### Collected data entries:
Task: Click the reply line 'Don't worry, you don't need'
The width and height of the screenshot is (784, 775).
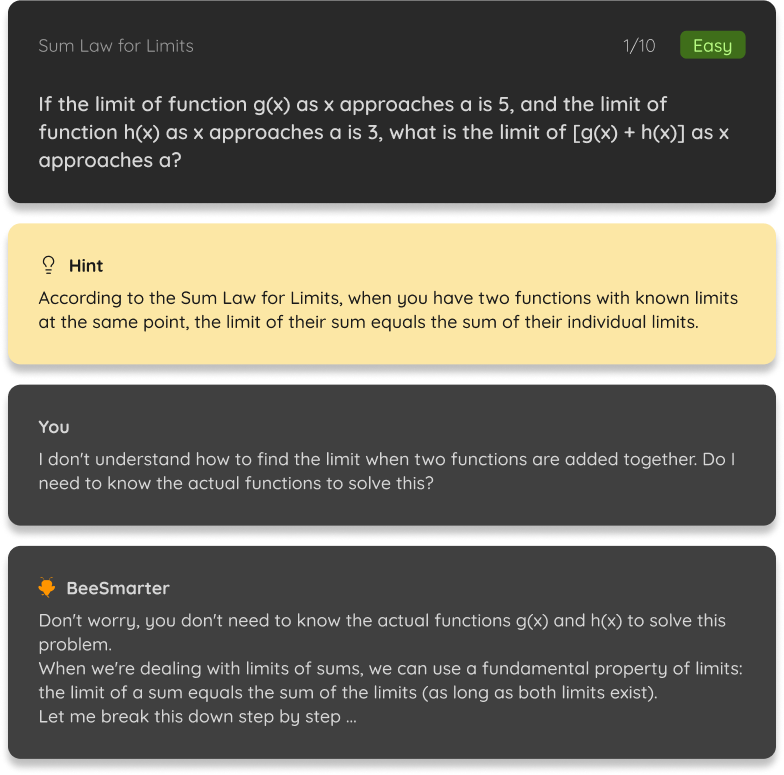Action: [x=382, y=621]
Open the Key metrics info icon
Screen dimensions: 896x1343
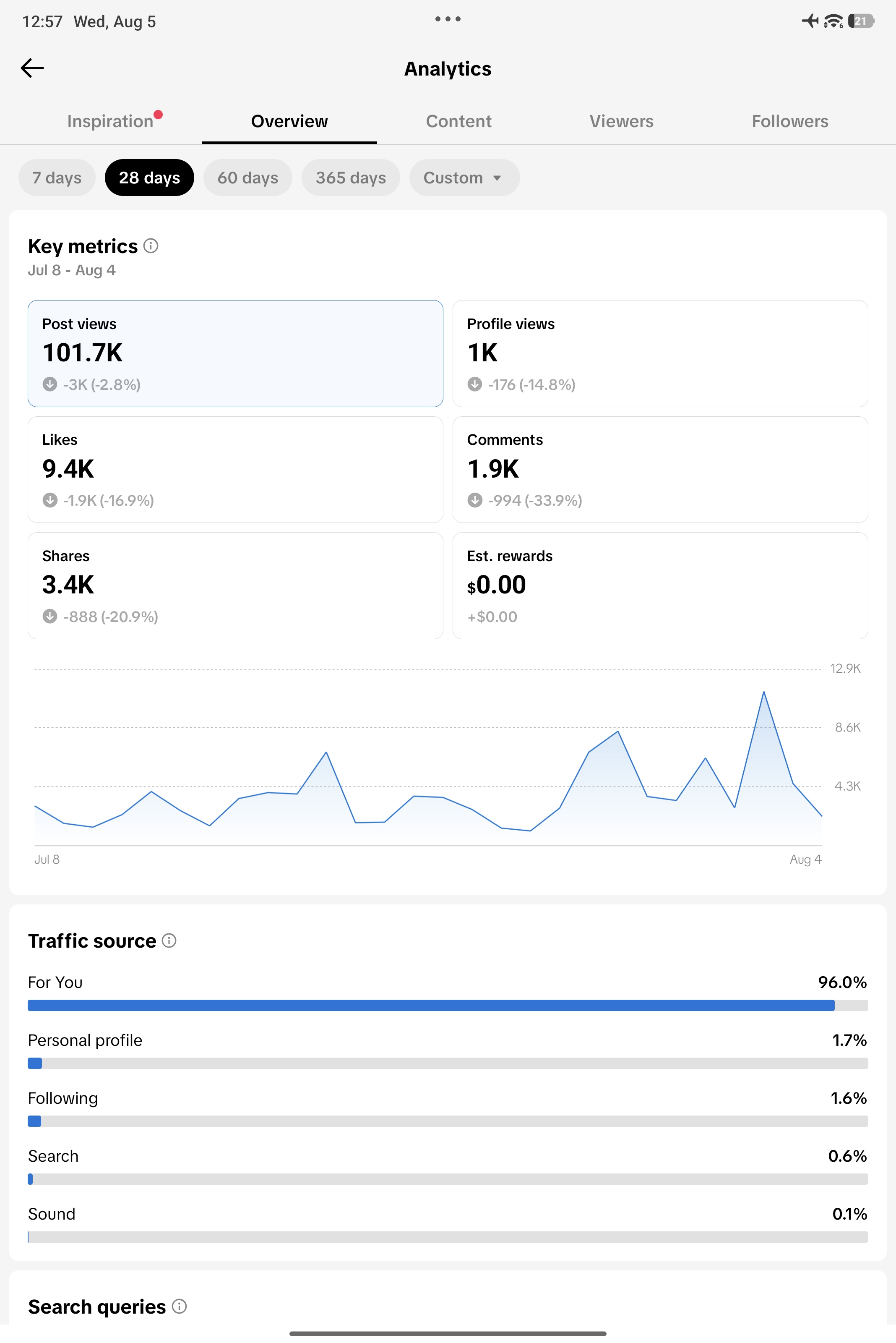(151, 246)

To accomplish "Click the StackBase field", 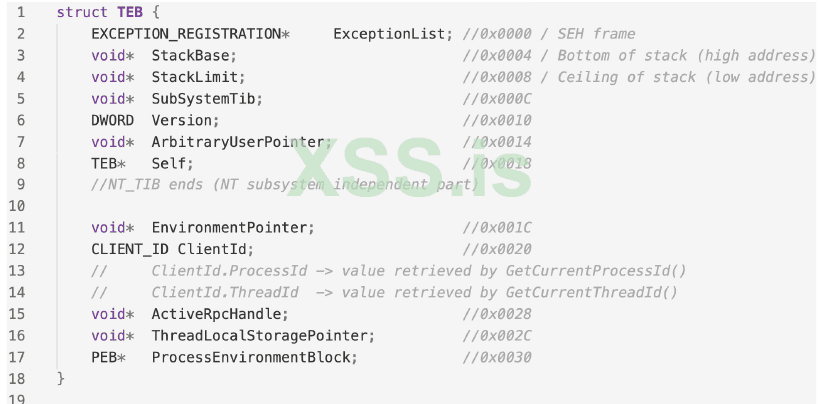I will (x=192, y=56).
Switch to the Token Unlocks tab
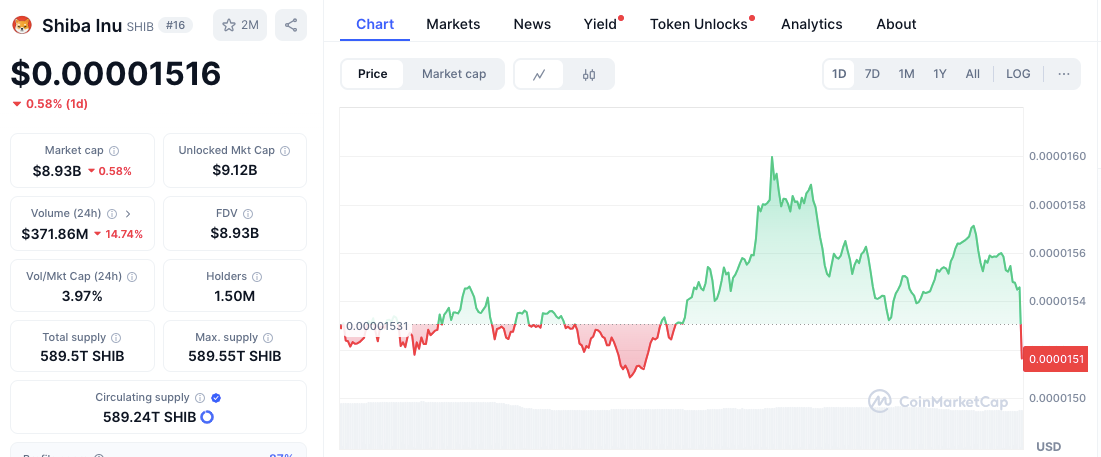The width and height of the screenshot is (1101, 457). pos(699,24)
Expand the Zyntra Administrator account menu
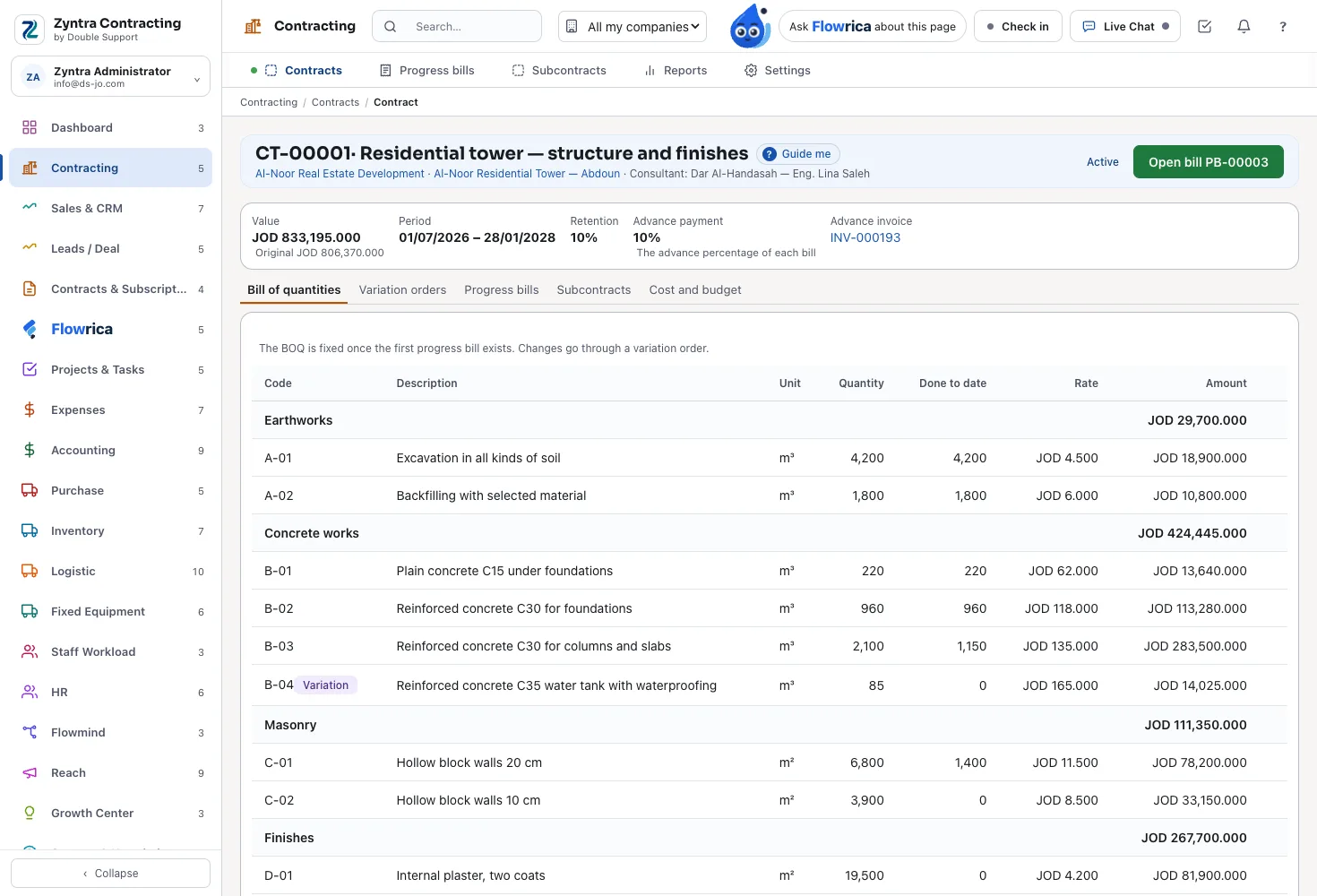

### EXERCISE:
Output exactly and only the lines from the line containing "Switch to the Token Unlocks tab" to the end of the entries, both included, and omit every picture.

### EXERCISE RESPONSE:
Switch to the Token Unlocks tab
The width and height of the screenshot is (1101, 457). pos(699,24)
Expand the Zyntra Administrator account menu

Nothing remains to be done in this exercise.